Many major health insurance providers are lowering their payouts in order to improve their corporate bottom lines, and patients who must undergo expensive cancer treatments often are the first to feel the bite of the budget axe. Cancer drugs are, in many cases, experimental and have difficult manufacturing processes. These factors contribute to the high cost. Also, patients must often undergo several rounds of chemotherapy before their cancer improves.
Dr. Michael Link is a pediatric oncologist and president of the American Society of Clinical Oncology (ASC). Dr. Link stated that he and his colleagues were “thrilled” with the new advances in cancer treatment presented at the group’s 2011 annual conference in Chicago However, he expressed his concerns about the cost issues that may prevent patients from gaining access to the drugs they need.
“The barriers for some patients to get (cancer drugs are) insurmountable. It is an indictment of how we take care of patients in the United States,” Dr. Link told reporters at the conference.

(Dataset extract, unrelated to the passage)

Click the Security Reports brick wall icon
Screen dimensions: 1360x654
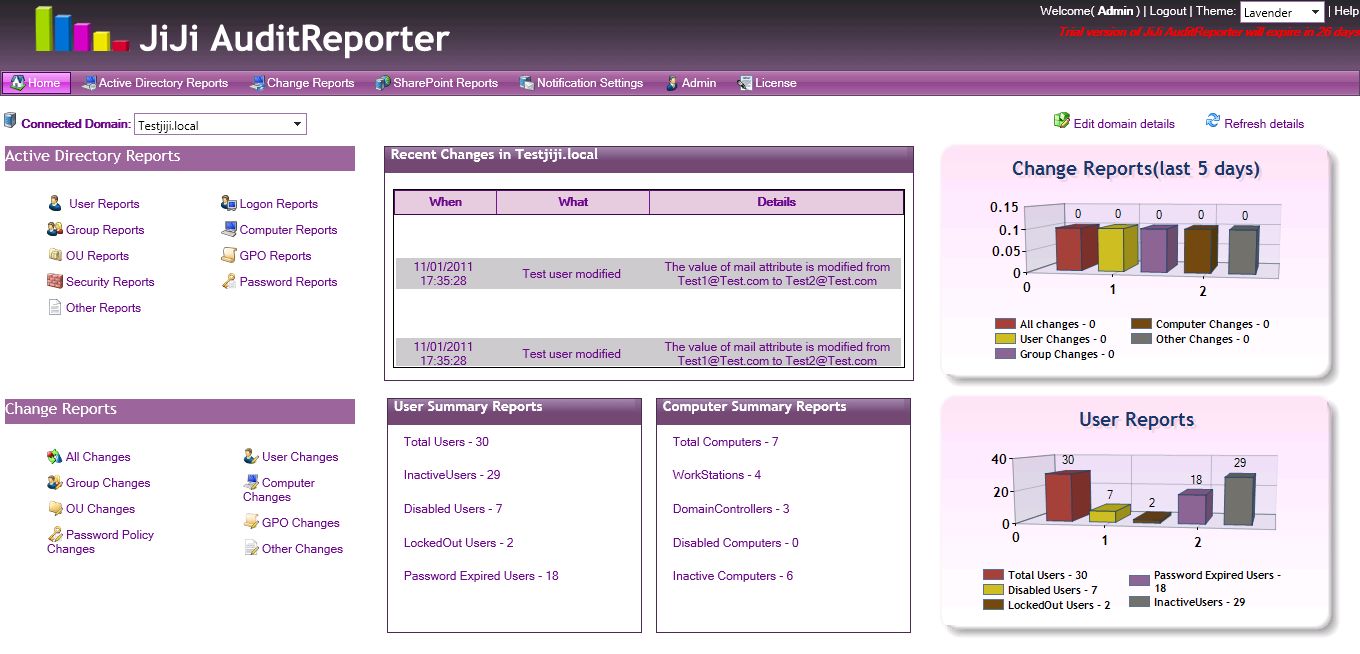pos(55,282)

A recent study at Duke University analyzed how patients with health insurance faced the rising costs of cancer treatments. The study found that patients with health insurance and prescription coverage still paid an average of over $700 per month on out-of-pocket expenses such as medications, physician appointments and lost wages due to work absences.

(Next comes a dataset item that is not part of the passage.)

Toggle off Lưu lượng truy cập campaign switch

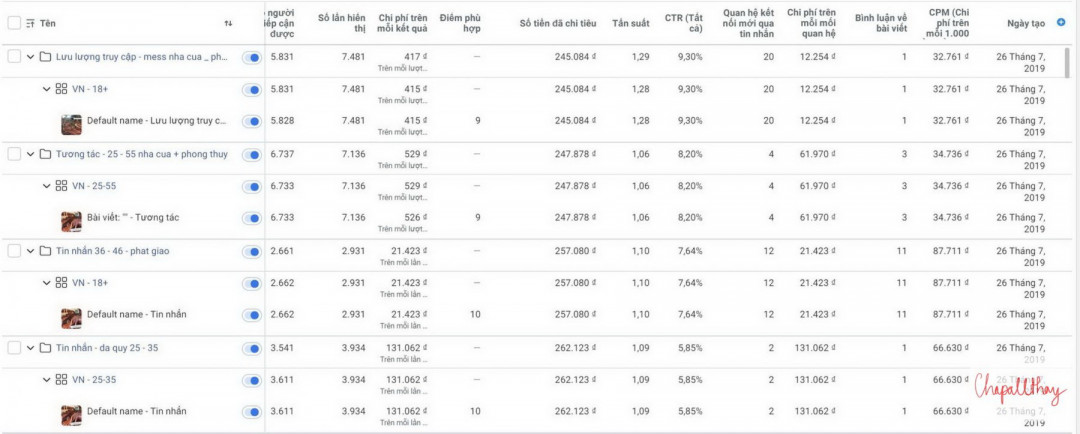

“People (in the study) still couldn’t afford groceries and were spending life savings on cancer care,” said Dr. Yousuf Zafar, the study’s lead author. One patient reported that the co-payments on the chemotherapy for treat her late-stage breast cancer cost over $5,000 per month, along with diagnostic scans every two months that cost nearly $10,000 each.
The National Cancer Institute estimates that cancer treatment costs last year totaled over $124 billion. In the next ten years, the Institute estimates that the number could be over $160 billion. The advent of “targeted therapies” – treatments that attack specific types of cancer with fewer side effects – has brought hope to patients, but has also become one of the more costly treatment methods available.

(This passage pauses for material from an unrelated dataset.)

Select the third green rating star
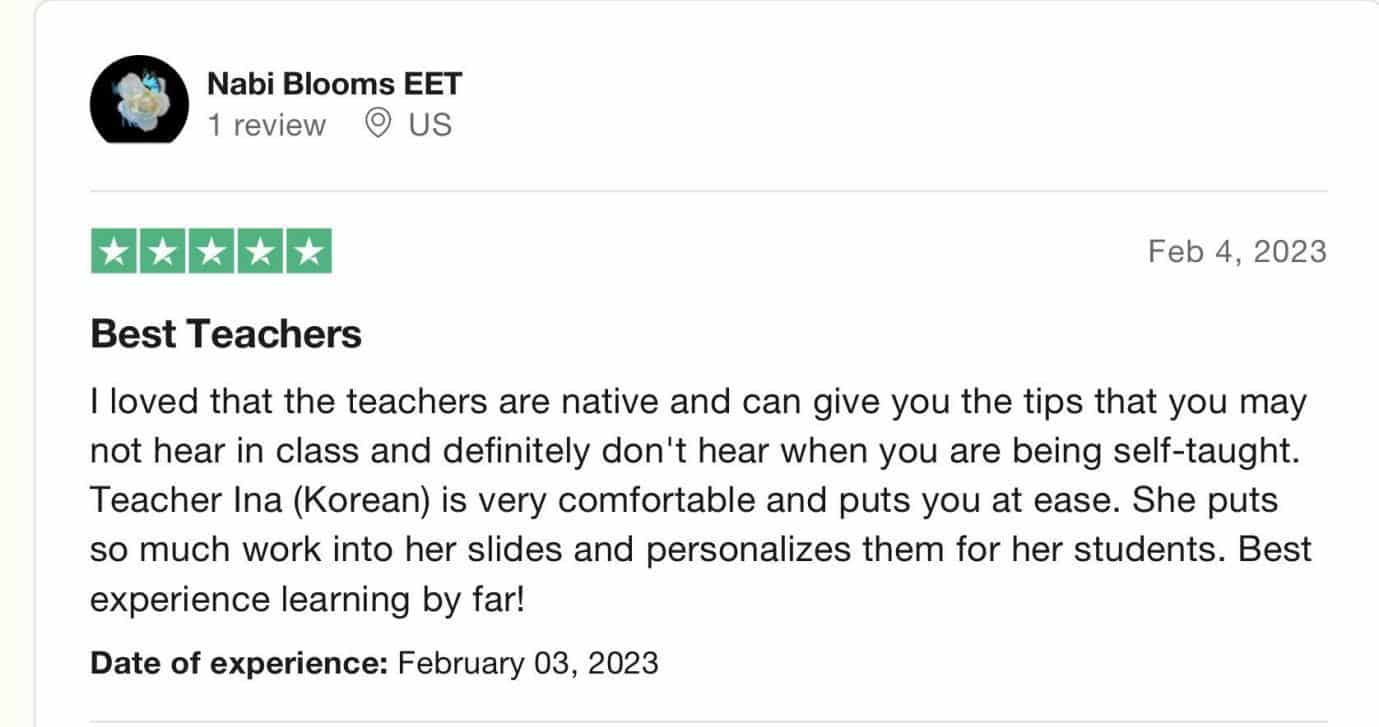[211, 252]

Also, the development of more pill-based medications over intravenous chemotherapy treatments has added convenience to the cancer patient’s life, but at a high cost. Insurance companies often require higher co-payments for oral medication, which often leads to patients stretching their treatment routine or canceling it outright.
Dr. Lee Schwartzberg, the medical director at the West Clinic in Memphis, Tennessee, said that the prices of these vital drugs “can’t be set so outrageously high.”
“We have a problem with cancer care … All stake holders have to get together and compromise to translate this great science into great patient care without breaking the bank.”